Dataset records:
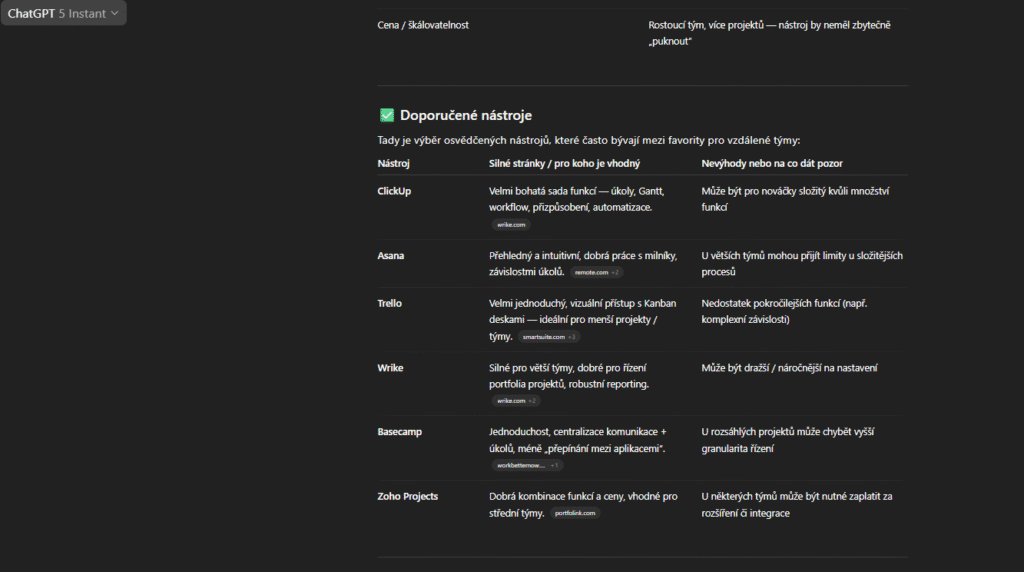Click the intro sentence starting with Tady je výběr
Viewport: 1024px width, 572px height.
pos(588,140)
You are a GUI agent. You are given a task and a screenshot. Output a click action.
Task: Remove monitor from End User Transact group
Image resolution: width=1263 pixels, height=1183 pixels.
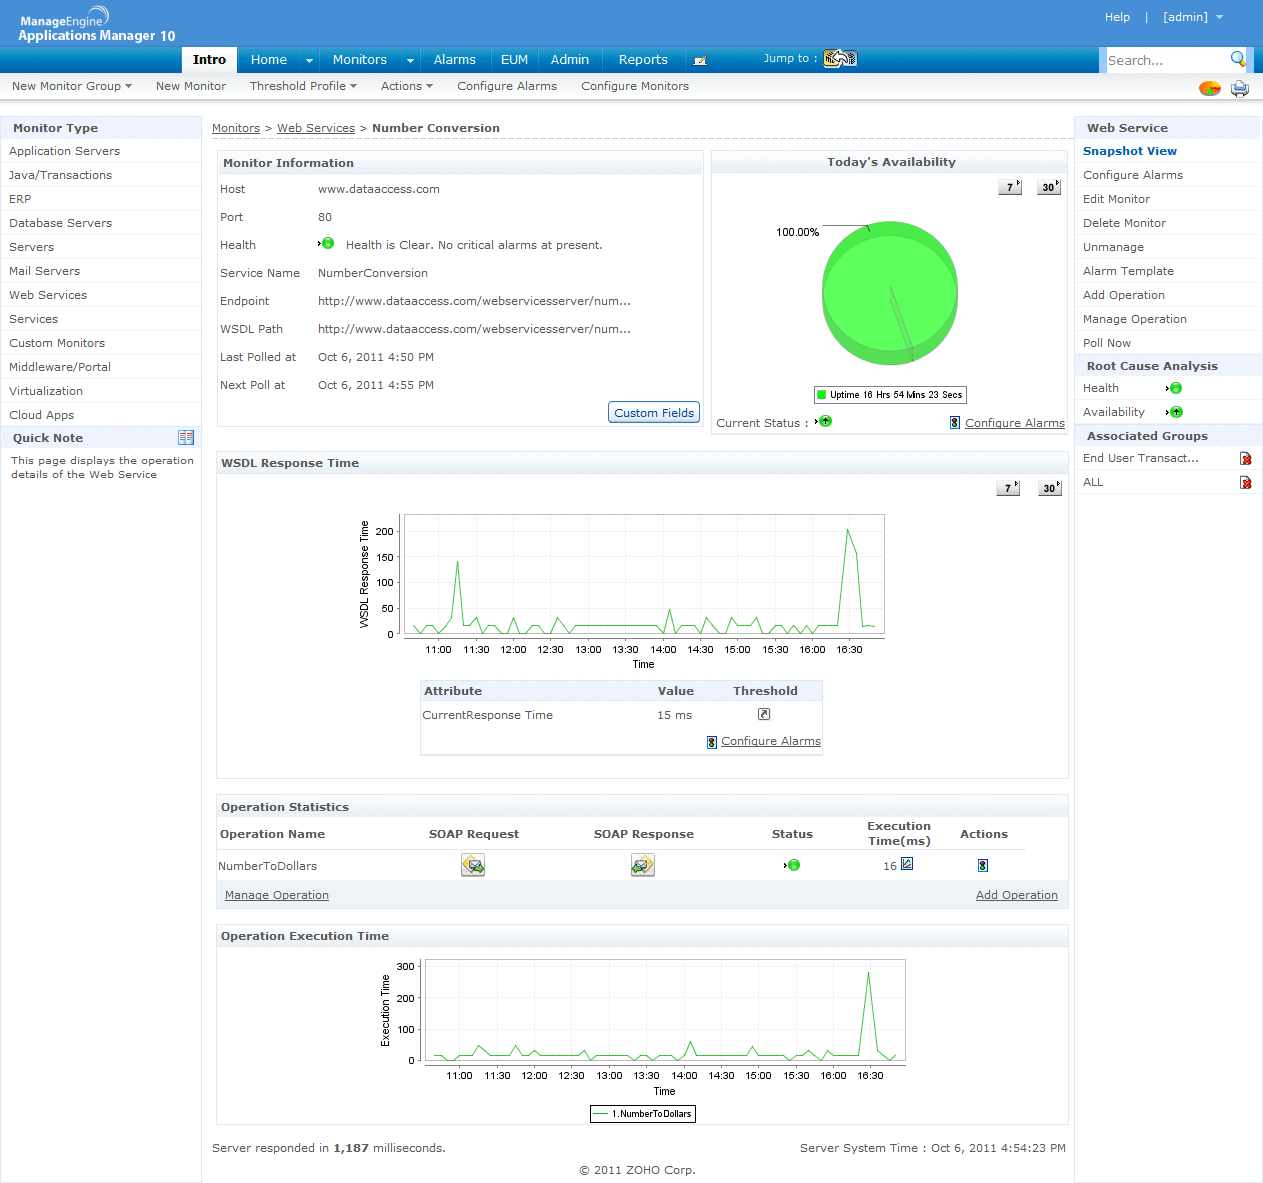[1246, 458]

What the task asks: Give these rows again with "click action" replaced by "tap action" and all else unchanged. Leave the pictures out.

Output:
Click the intro sentence starting with Tady je výběr
Viewport: 1024px width, 572px height.
pos(588,140)
You are a GUI agent. You are given a task and a screenshot. Output a tap action.
Task: Remove monitor from End User Transact group
Image resolution: width=1263 pixels, height=1183 pixels.
[1246, 458]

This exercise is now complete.